What if they had gone the extra mile (maybe possible in the near future) and reskinned every character to look more Argentinian, and rethemed the city to look more like Buenos Aires, would I have been happier? Certainly not -- I want to see the original movie as intended, not some sanitized version designed to make me feel "at home" and not challenge me in the slightest.

(I watched the movie in English as well, mind you).

falcor84
Could that Netflix subtitle thing have been a one-off error? I don't think I've ever encountered such a mismatch before.

It did remind me of watching "The Beast" (La Bête)[0] in the original French with subtitles and I was then surprised when I saw the subtitles say "[In English]" and I was, "Oh, damn, the characters did actually switch to English".

[0] https://en.wikipedia.org/wiki/The_Beast_(2023_film)

the_af
It's consistent through The Empress, I just gave an example. But maybe it's a decision specifically for this show?

For example, when Elisabeth is practicing several languages, each is subtitled "[in $language]", but when she switches back to German the subtitles readily explain... "[in English]". This confused the hell out of me!

dlisboa
Localization is more important than you might think.

My wife worked for a company that helped provide teaching content for schools throughout Brazil. They'd interview teachers all over the country and one of the complaints from teachers in isolated communities was that they had to use the same textbooks as other places in Brazil without any regard to their own situation.

They reported that many examples for starting math for kids featured things like "strawberries" or "apples", things the kids had never seen or maybe heard. So now they needed to abstract over what is a "fruit" and a "countable object" as well as whatever the example was trying to teach. Teachers reported less engagement and it was more work for them to adapt it to local relevance.

Try to teach kids about vegetables in the US midwest and use green beans and Bok Choy as an example, for instance. It doesn't make sense.

wil421
They don’t have green beans in the Midwest?

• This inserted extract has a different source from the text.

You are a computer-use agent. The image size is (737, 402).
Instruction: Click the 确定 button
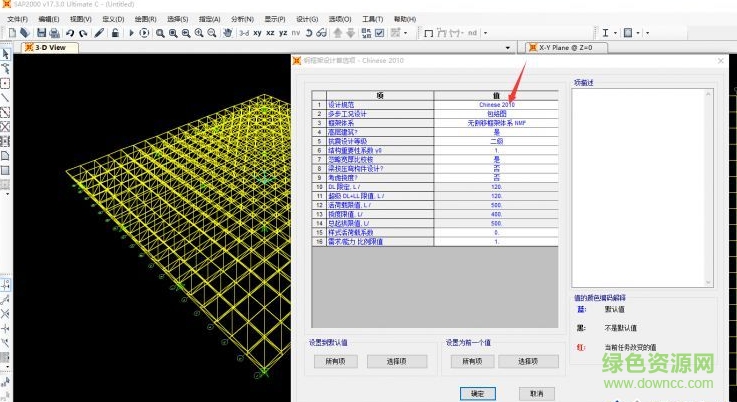click(x=477, y=393)
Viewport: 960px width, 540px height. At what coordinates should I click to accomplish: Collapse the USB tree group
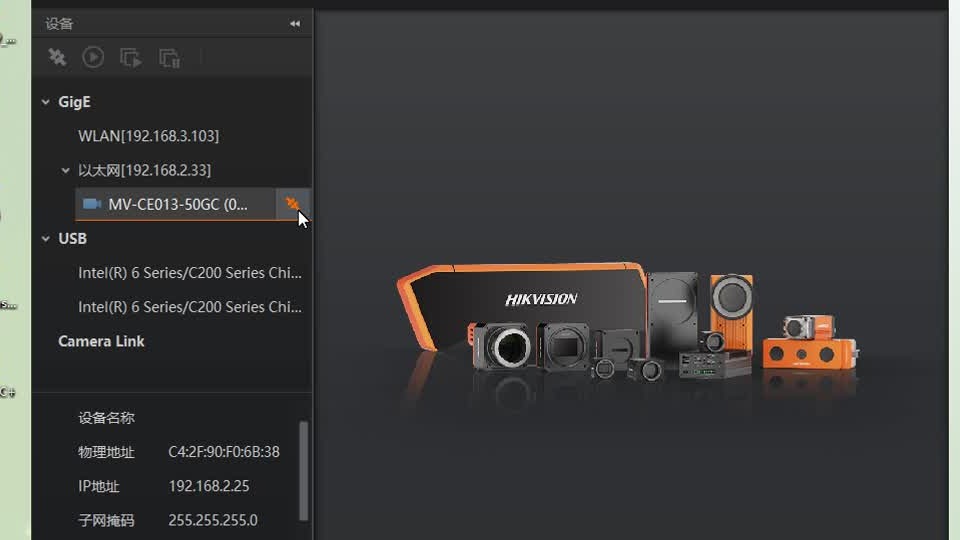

We bought kids toys on Amazon and the fruits were strange. Not sure if they were Asian varieties or just made up.

infecto
I understand the sentiment and agree but for me there is a line and I am not sure Inside Out meets the threshold for exposing culture. The changes are too minor to me in a children’s film that it has little impact. Broccoli to peppers is not a deep enough change. Now if the film had a Chinese new year celebration in it and they switched it entirely to a western new year celebration I would think that is a pretty drastic change that does hide cultural changes.
ktosobcy
Erm... yeah, cool and whatnot but: 1) in case of pixar those are just animations that are mostly "generic" (or in fairyland) hence adapting them to the local nuance to pass some idea makes sense 2) as a Pole that had to be basically "brainwashed" by US made movies - while being exposed to other cultures is great, being firehose-fed by "dream factory" was IMHO one of the worst thing that happened to "post-commie" countries.